Page excerpt:
In the ghastly rubble of Ground Zero’s fallen towers 20 years ago, Hour Zero arrived, a chance to start anew.
World affairs reordered abruptly on that morning of blue skies, black ash, fire and death.
In Iran, chants of “death to America” quickly gave way to candlelight vigils to mourn the American dead. Vladimir Putin weighed in with substantive help as the U.S. prepared to go to war in Russia’s region of influence.
Libya’s Moammar Gadhafi, a murderous dictator with a poetic streak, spoke of the “human duty” to be with Americans after “these horrifying and awesome events, which are bound to awaken human conscience.”
From the first terrible moments, America’s longstanding allies were joined by longtime enemies in that singularly galvanizing instant. No nation with global standing was cheering the stateless terrorists. How rare is that?
Too rare to last, it turned out.
Civilizations have their allegories for rebirth in times of devastation. A global favorite is that of the phoenix, a magical and magnificent bird, rising from ashes. In the hellscape of Germany at the end of World War II, the concept of Hour Zero, or Stunde Null, offered the opportunity to start anew.
For the U.S., the zero hour of Sept. 11, 2001, meant a chance to reshape its place in the post-Cold War world from a high perch of influence and goodwill. This was only a decade after the Soviet Union’s collapse left America with both the moral authority and the military and financial muscle to be unquestionably the lone superpower.
Those advantages were soon squandered. Instead of a new order, 9/11 fueled 20 years of war abroad. In the U.S., it gave rise to the angry, aggrieved, self-proclaimed patriot, and heightened surveillance and suspicion in the name of common defense.
It opened an era of deference to the armed forces as lawmakers pulled back on oversight as presidents gave primacy to the military over law enforcement in counterterrorism. It sparked anti-immigrant sentiment, primarily directed at Muslim countries, that lingers today.
What most nations agreed was a war of necessity in Afghanistan was followed two years later by a war of choice as the U.S. invaded Iraq on false claims that Saddam Hussein was hiding weapons of mass destruction.
Thus opened the deep, deadly mineshaft of “forever wars.” Convulsions ran through the Middle East and U.S. foreign policy — long a force for ballast — gave way to a head-snapping change from Bush to Obama to Trump. Trust in America’s leadership and reliability waned.

Written task A: Reproduce every line of the listing below, including the requests, but increase each coordinate in the answers by 9, and leave the pictures out.
The listing that comes next is unrelated to the article on the aftermath of September 11.

Supplied records:
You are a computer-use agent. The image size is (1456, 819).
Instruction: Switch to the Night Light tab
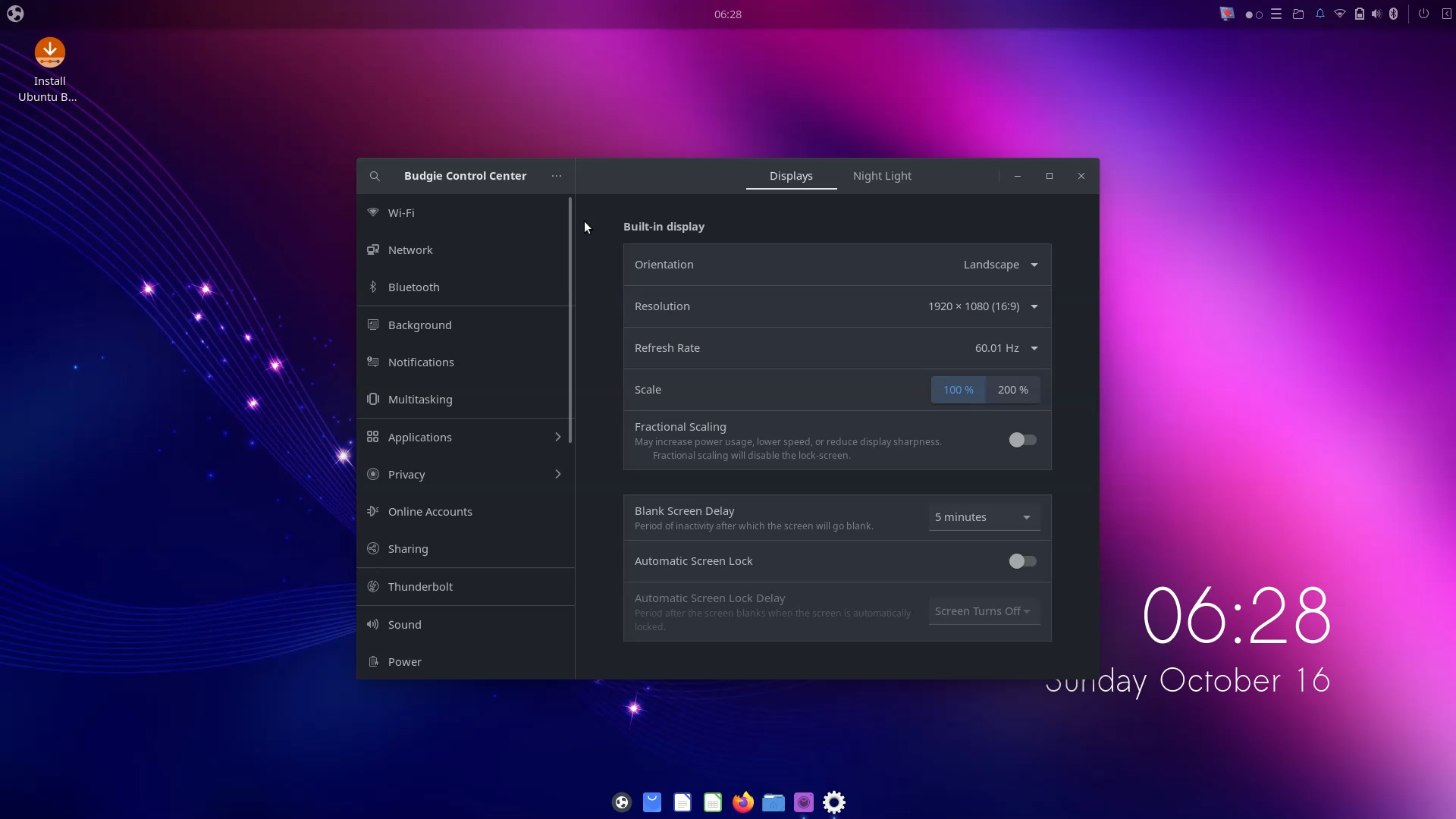[882, 176]
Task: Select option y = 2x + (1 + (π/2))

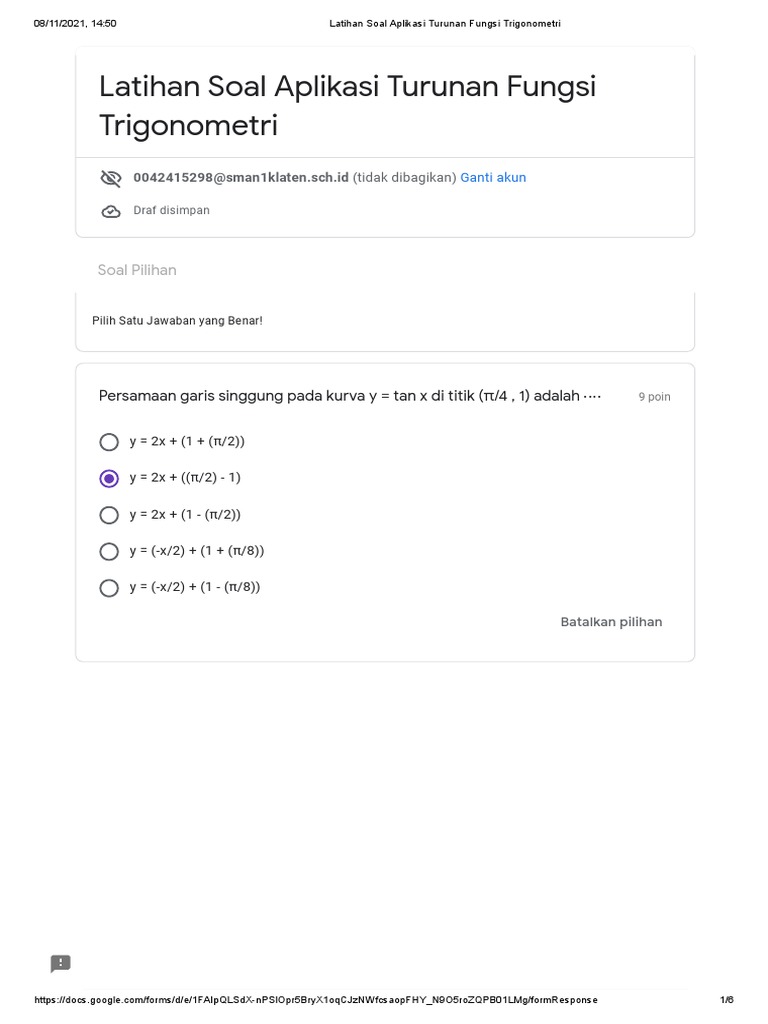Action: click(109, 442)
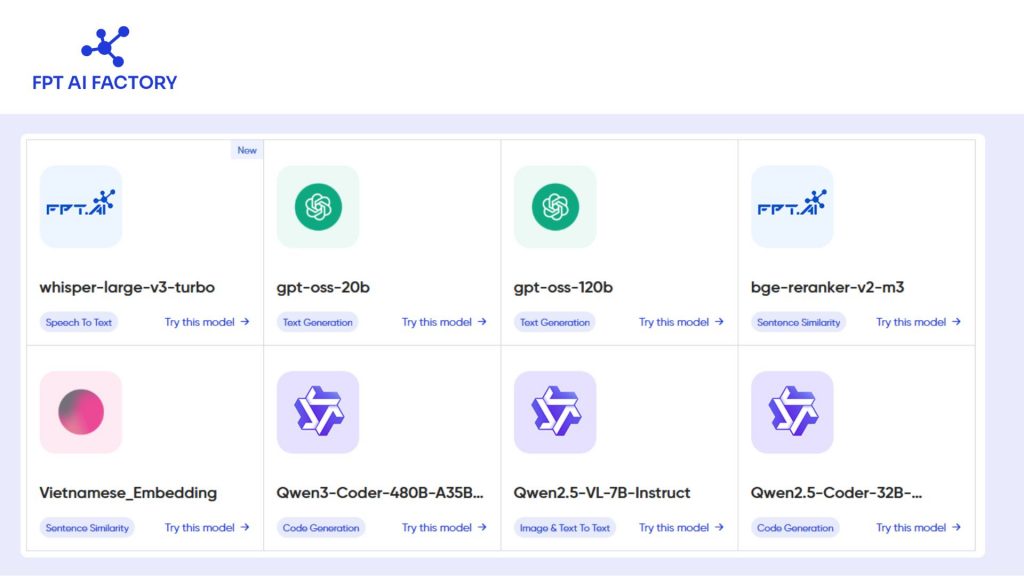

Written task B: Pick up the article on the aftermath of September 11 and continue it from where it stops.

Task output A:
You are a computer-use agent. The image size is (1456, 819).
Instruction: Switch to the Night Light tab
[891, 185]
Task: Select option y = 2x + (1 + (π/2))

Action: click(118, 451)

Task output B:
Other parts of the world were not immune. Far-right populist movements coursed through Europe. Britain voted to break away from the European Union. China steadily ascended in the global pecking order.
Now, President Joe Biden is trying to restore trust, but there is no easy path. He is ending war, but what comes next?
In Afghanistan in August, the Taliban seized control with menacing swiftness as the Afghan government and security forces that the U.S. and its allies had spent two decades trying to build collapsed. No steady hand was evident from the U.S. in the disorganized evacuation of Afghans desperately trying to flee the country.
In the United States, the 2001 attacks had set loose a bloodlust cry for revenge. A swath of American society embraced the binary outlook articulated by Bush — “Either you are with us, or you are with the terrorists” — and has never let go of it.
Factionalism hardened, in school board fights, on Facebook posts, and in national politics, so that opposing views were treated as propaganda from mortal enemies. The concept of enemy also evolved, to include immigrants as well as terrorists.
The patriot under threat became a personal and political identity. Trump would harness it to help him win the presidency.
For the U.S., the presidencies since Bush’s wars have been marked by an effort to pull back the military from the conflicts of the Middle East and Central Asia.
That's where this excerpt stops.